Explainable AI: Decoding medical data for a smarter future
Artificial intelligence (AI) is transforming medical research, with deep learning models offering new possibilities in diagnostics and treatment planning. Deep learning has indeed achieved impressive results in several medical fields, including cancer detection, cardiovascular risk assessment, and brain imaging. These models excel at recognizing intricate patterns within data, often surpassing human experts [Gulshan 2016, Rajpurkar 2018]. However, they frequently operate as "black boxes," generating accurate predictions without providing clear explanations. The lack of interpretability poses a serious obstacle to the adoption of deep learning models, especially in healthcare where transparency and trust can directly affect patient outcomes.
Explainable AI
To address this issue, researchers have developed explainable AI (XAI) techniques which can shed light on how AI models make predictions. Methods such as saliency maps, heatmaps, and feature attribution tools (e.g., SHAP, LIME) can help visualise the influence of different input features on model predictions [Lundberg 2017].
These visualisations allow clinicians to better understand AI-driven insights, improving trust and transparency in the decision-making process.
Examples of XAI include the simulation of “what-if” scenarios as well as the disentanglement of latent features. "What-if" scenarios, that is, the creation of alternative versions of a given (medical) image via generative models, can be used to show how subtle changes in the image can impact model predictions. For instance, slight modifications in the size or shape of a tumour in an MRI scan could alter the predicted diagnosis, offering clinicians a deeper understanding of the model’s “reasoning” [DeGrave 2023, Lang 2021]. Similarly, disentangling latent features in medical images [Rotem 2024] improves interpretability, by allowing clinicians to interpret one feature at a time and hence simplifying the process of understanding which image properties are driving the models outcomes. XAI brings humans into the loop, allowing for a collaborative, more transparent diagnostic approach.
Key advantages of XAI
AI interpretability has powerful applications in biomedical imaging, ranging from embryo quality assessment to brain structure analysis from MRI scans. As AI continues to revolutionise medicine, the demand for interpretability will only increase. The development of models that offer feature-specific, clinically relevant explanations is a critical step toward building trust in AI-driven healthcare solutions. These approaches not only improve transparency but also reveal new insights that could lead to better patient outcomes. Explainable deep learning approaches that do not require predefined features could be particularly important when not all features are known and could bring to the surface attributes that would otherwise be overlooked. Moreover, when explanations are easier to interpret and directly linked to the clinical decision-making process, this makes insights actionable and can impact patient outcomes.

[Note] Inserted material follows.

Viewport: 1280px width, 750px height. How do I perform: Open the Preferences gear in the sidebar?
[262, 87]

Is this the future of medical AI?
While these advancements show great promise, their impact will depend on how well they integrate into existing medical workflows. Clinicians and AI researchers alike must consider whether these techniques are applicable to current diagnostic pipelines and if they will ultimately enhance trust in AI-driven predictions.
Clearly, similar interpretability-focused methods can be applied beyond the realm of clinical diagnostics, to many different areas of research, such as drug discovery and the rapidly growing field of longevity research. At Oxcitas we are committed to implementing XAI for the analysis of complex biological data in all of our domains of interest, where uncovering previously unknown factors — whether they are new drug targets or biomarkers of ageing — could lead to transformative solutions.
References
[Gulshan 2016] Gulshan V et al (2016). Development and Validation of a Deep Learning Algorithm for Detection of Diabetic Retinopathy in Retinal Fundus Photographs. JAMA 316, 2402–2410.

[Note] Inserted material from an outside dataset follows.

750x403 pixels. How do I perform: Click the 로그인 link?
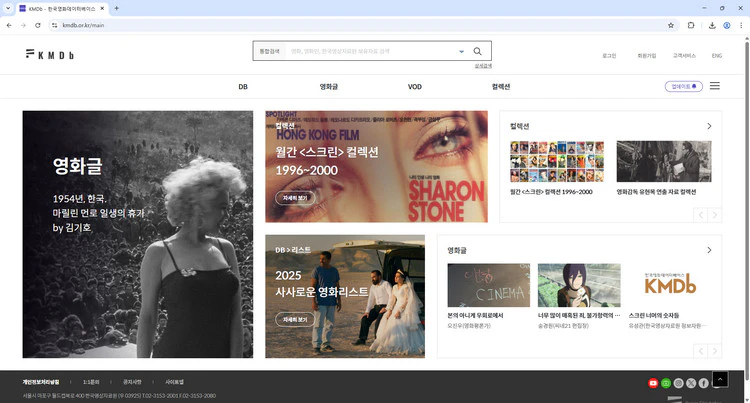(x=609, y=56)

[Rajpurkar 2018] Rajpurkar P et al (2018). Deep learning for chest radiograph diagnosis: A retrospective comparison of the CheXNeXt algorithm to practising radiologists. PLoS Medicine 15, e1002686.

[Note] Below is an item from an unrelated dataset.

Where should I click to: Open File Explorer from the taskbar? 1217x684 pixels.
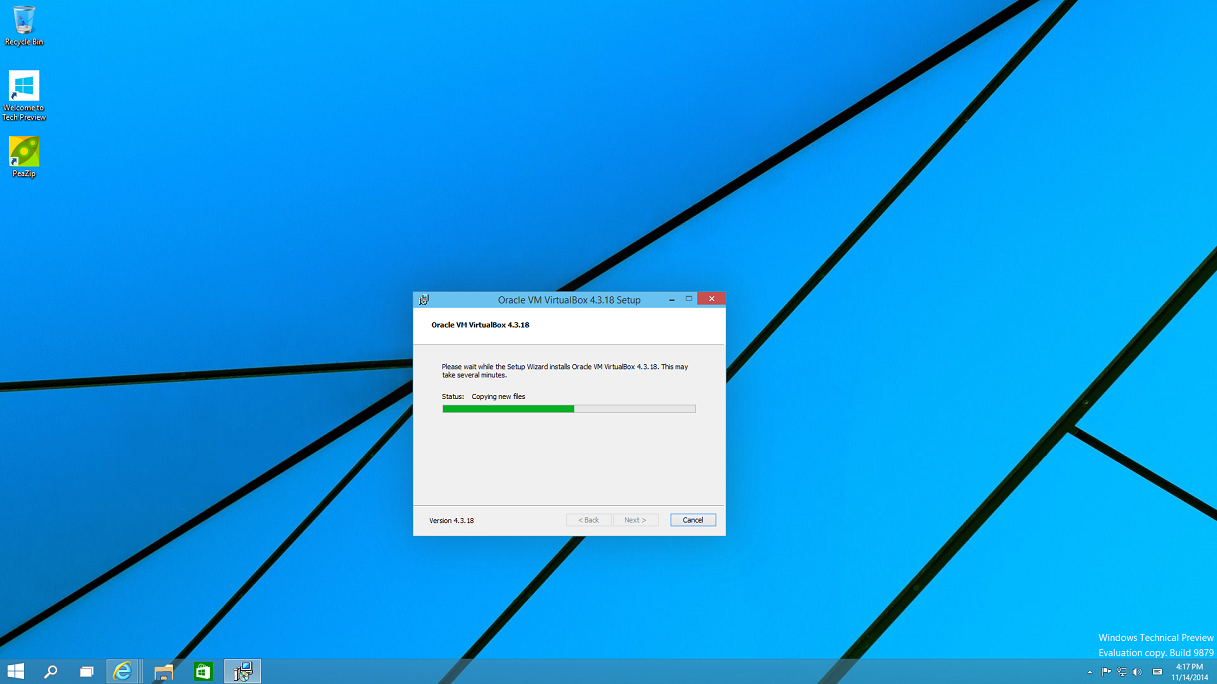pos(164,672)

[Lundberg 2017] Lundberg SM and Lee S-I (2017). A unified approach to interpreting model predictions. Proceedings of the 31st International Conference on Neural Information Processing Systems, 4768-4777.
[DeGrave 2023] DeGrave AJ, Cai ZR, and Janizek JD (2023). Auditing the inference processes of medical-image classifiers by leveraging generative AI and the expertise of physicians. Nature Biomedical Engineering. Epub ahead of print.
[Lang 2021] Lang O et al (2021). Explaining in Style: Training a GAN to explain a classifier in StyleSpace. 2021 IEEE/CVF International Conference on Computer Vision (ICCV), 673-682.
[Rotem 2024] Rotem O et al (2024) Visual interpretability of image-based classification models by generative latent space disentanglement applied to in vitro fertilisation. Nature Communications 15, 7390.